Raj Kishore Yadav and Another as reported in (2006) 5 SCC 673 at paragraph 4 held as follows:- “…....... It is a settled law that the High Court has limited scope of interference in the administrative action of the State in exercise of extra-ordinary jurisdiction under Article 226 of the Constitution of India and, therefore, the findings recorded by the enquiry officer and the consequent order of punishment of dismissal from service should not be disturbed.” (d) In the case at hand, it appears that the decisions cited by the learned counsel for the petitioner are not applicable to the case of the petitioner and those judgments were rendered in different context. Moreover, the finding of guilt has already been recorded by the inquiry officer which culminated in the impugned order of dismissal and has been confirmed by the Appellate Authority.
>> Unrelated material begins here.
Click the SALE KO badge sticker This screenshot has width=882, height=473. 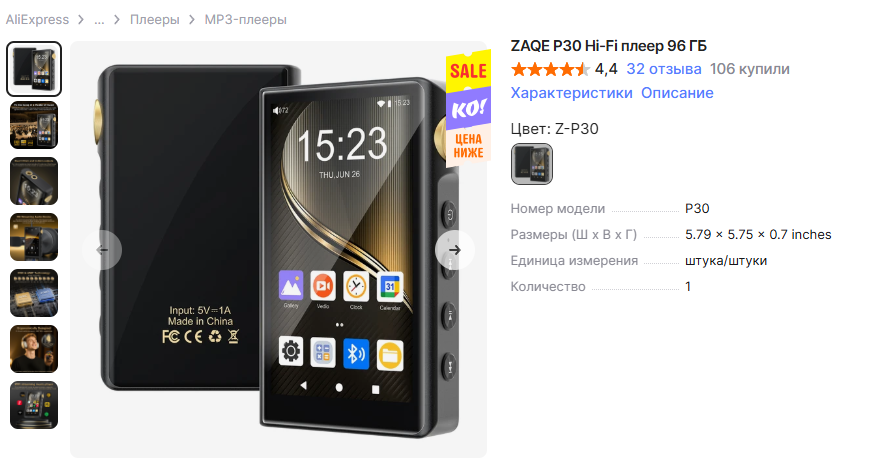tap(468, 109)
The High Court under Article 226 of the Constitution of India has limited scope of interference so as to appraise order passed by the disciplinary as well as appellate authority concerned. 10. On the cumulative effect of aforesaid facts, reasons and judicial pronouncement and as logical sequitur to the discussion made in the foregoing paragraphs, the impugned order of dismissal from services vide Annexure-2 dated 06.06.2001 being confirmed by the Appellate Authority does not warrant any interference by this Court. 11. Accordingly, the writ petition is dismissed being devoid of any merit.